Last week he tried again, this time remarking, with carefully prepared smirks and innuendos, that members of the Wilson Cabinet had entered the employ of Oilmen Sinclair and Doheny after leaving office; that Senator Walsh had praised Oilman Doheny when the latter gave advice on the legislation that made the Oil Scandal possible.

"The 'conspiracy' was formed," said Senator Robinson, "not at the Chicago convention in 1920 but in Washington, during the Wilson Administration, participated in by high officials of that administration and aided and abetted by still other Democrats of high standing." Senator Robinson pictured the late Franklin K. Lane, onetime (1913-20) Secretary of the Interior, as "the originator of the proposal to lease naval oil lands to private interests to be exploited by them."

Virginia's hard-working little Carter Glass, now in the Senate, was one of the late Mr. Lane's closest friends and served with him in the Wilson Cabinet. Now, at Senator Robinson's remark, Senator Glass sprang up, storming: "Does the Senator mean to suggest that Franklin K. Lane ever accepted a bribe from Mr. Doheny? If he does then I denounce him here upon this floor as a slanderer!"
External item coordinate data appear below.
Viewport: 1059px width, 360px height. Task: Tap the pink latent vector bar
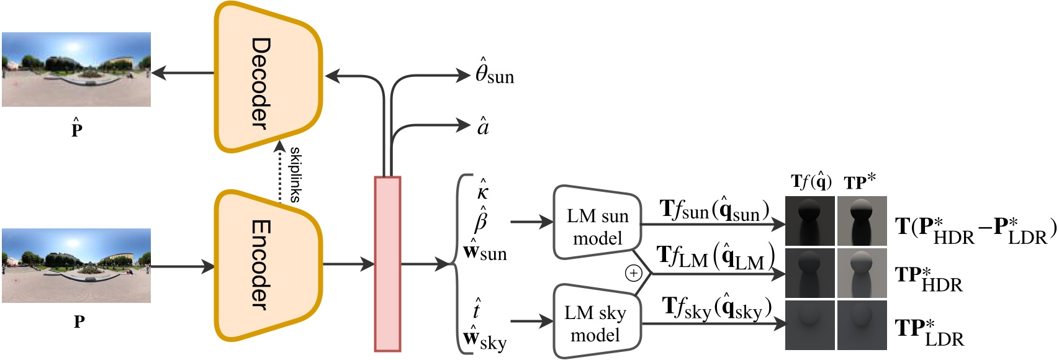tap(387, 264)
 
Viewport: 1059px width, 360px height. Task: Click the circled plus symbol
tap(633, 273)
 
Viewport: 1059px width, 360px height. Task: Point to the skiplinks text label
tap(295, 174)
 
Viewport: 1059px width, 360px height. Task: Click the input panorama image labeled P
tap(76, 265)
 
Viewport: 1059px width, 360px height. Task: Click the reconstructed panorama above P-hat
tap(76, 69)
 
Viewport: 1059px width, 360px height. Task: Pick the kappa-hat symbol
tap(482, 191)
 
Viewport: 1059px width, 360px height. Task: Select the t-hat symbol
tap(477, 308)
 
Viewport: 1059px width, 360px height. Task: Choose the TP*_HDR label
tap(928, 279)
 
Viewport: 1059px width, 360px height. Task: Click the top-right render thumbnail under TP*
tap(862, 221)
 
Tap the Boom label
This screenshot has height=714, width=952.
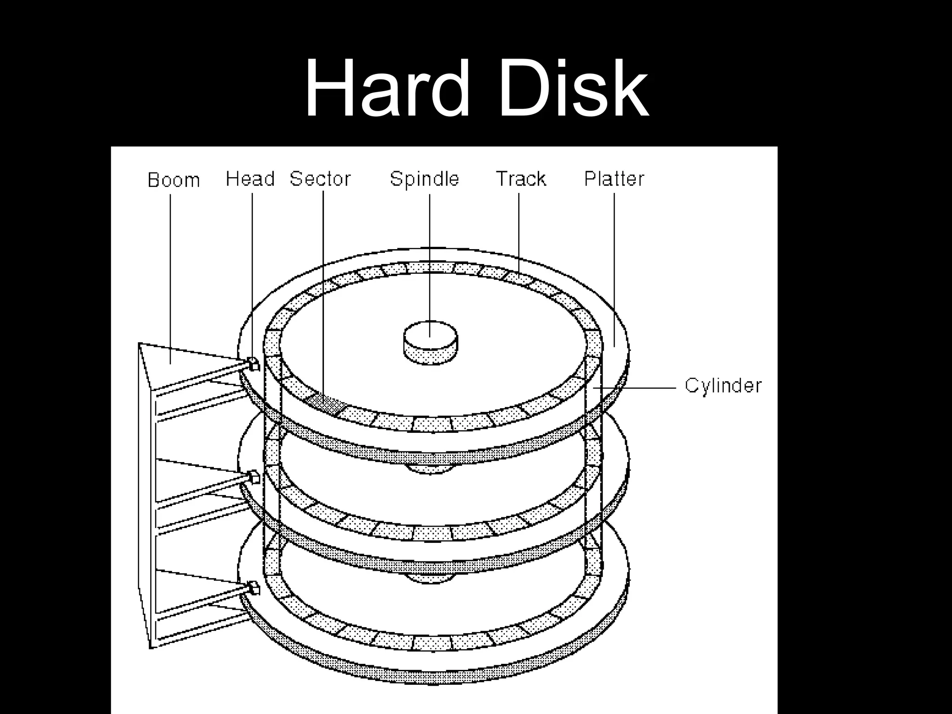173,180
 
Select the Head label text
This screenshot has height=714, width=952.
250,179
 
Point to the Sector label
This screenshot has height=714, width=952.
320,179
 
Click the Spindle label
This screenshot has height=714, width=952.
424,179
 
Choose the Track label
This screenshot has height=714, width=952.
521,179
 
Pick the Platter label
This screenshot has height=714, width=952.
614,179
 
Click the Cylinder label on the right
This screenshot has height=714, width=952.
723,386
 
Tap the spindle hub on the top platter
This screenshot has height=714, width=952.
430,342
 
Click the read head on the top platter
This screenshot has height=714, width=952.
253,364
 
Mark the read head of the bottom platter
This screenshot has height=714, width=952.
254,587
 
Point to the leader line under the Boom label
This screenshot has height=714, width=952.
170,279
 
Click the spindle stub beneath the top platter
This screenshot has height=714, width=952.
430,469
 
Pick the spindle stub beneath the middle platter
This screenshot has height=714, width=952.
430,578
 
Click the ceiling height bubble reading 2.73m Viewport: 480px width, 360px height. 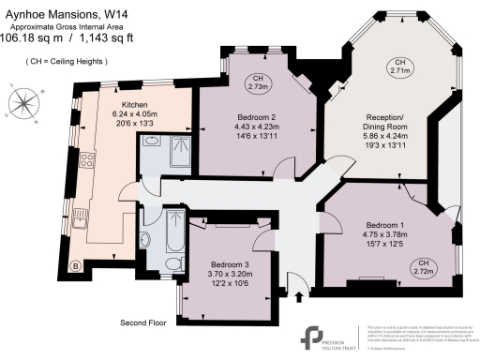tap(256, 82)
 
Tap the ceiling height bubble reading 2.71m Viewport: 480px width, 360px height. tap(400, 66)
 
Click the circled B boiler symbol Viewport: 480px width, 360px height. tap(75, 265)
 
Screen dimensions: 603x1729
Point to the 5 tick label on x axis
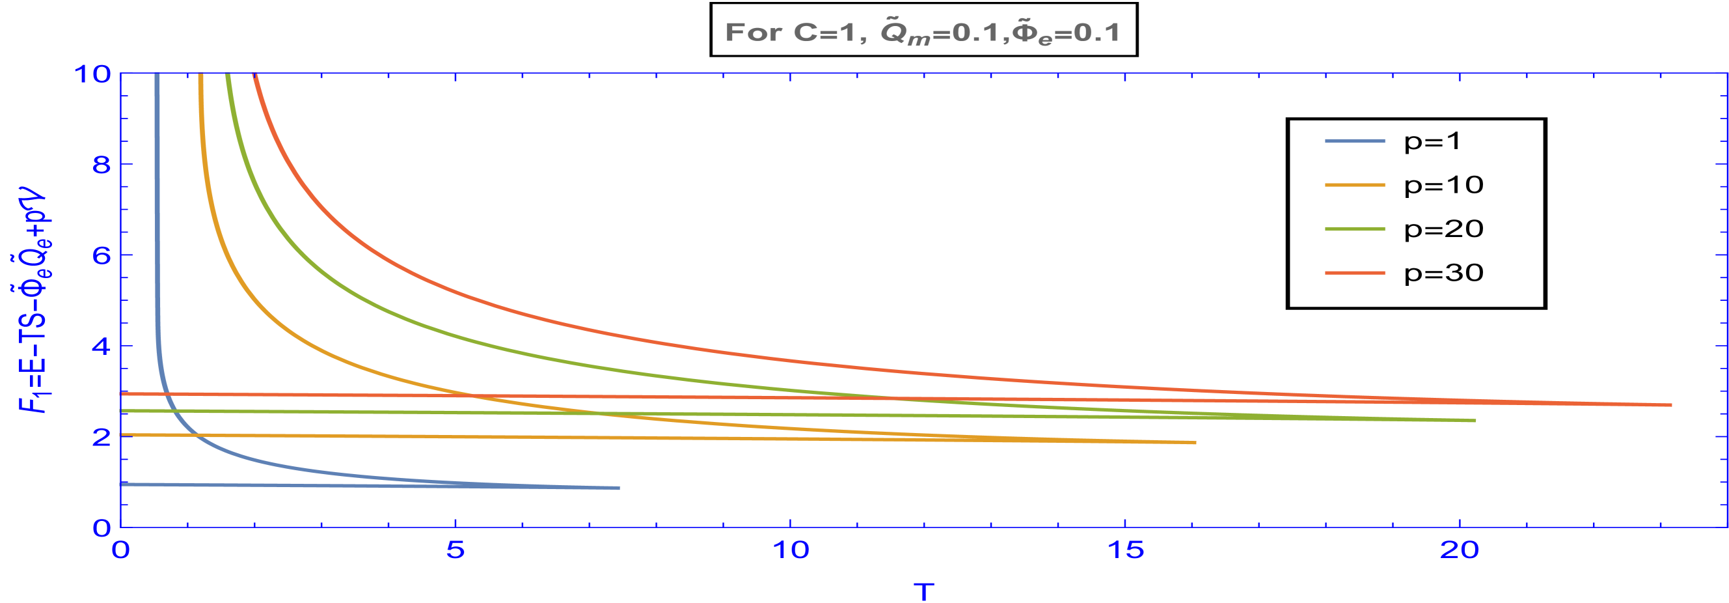click(456, 550)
Robinson: "I do not mean to reflect on Franklin K. Lane."

Glass: "Yes, that is exactly what the Senator means and the denial simply accentuates his moral turpitude in doing it."

Robinson: "... I think Franklin K. Lane bore a very high reputation . . . but Senators on the other side of the Chamber have not hesitated to go down into the tomb for Republicans who have passed away. . . . Democrats attempt to smear oil all over dead Republicans. But if we merely mention a man who perchance happens to be a Democrat, then something is wrong. . . ."

Glass: "The question here is, what does the Senator mean by accusing Franklin K. Lane?"

Robinson: "I am not charging him with bribery."

Glass: "The Senator is not doing it outright. He is doing it by the meanest kind of insinuation."

Robinson: "In my judgment, it was a breach of the proprieties for all those Cabinet officers to go out and accept oil employment immediately after leaving the Cabinet."

Glass: "My judgment is that there is no kind of cowardice on this earth that is worse than an insinuation against an honest man who because he is dead, cannot defend his own character."

Senator Caraway of Arkansas: "I would like to inquire if the Senator from Indiana thinks they ought to have stayed in office and taken the employment?"

Senator Robinson did not reply. Instead he left the floor and did not return until the end of a long, frigidly polite, painstaking speech by Senator Walsh who, with maps hung on the Senate walls to make it clearer, demonstrated that the oil laws and leases of the Wilson regime were executed to save the Navy's oil in a field that was "leaking." As everyone knows, the leases under the Harding regime took away from the U. S. naval oil fields that were intact.

The public, of course, did not see Senator Walsh's maps nor hear his explanation. What would be popularly understood was that Senator Robinson had "smeared" the Democratic Party. Accuracy counts for little in politics. The Robinson speeches were something of a G. O. P. triumph.

When parties triumph through one man's work in Congress, his colleagues usually crowd around to shake his hand. That was a curious thing about the Robinson episode last week. When he sat down, when he went out, when he returned, observers noticed that no other Republicans went near him.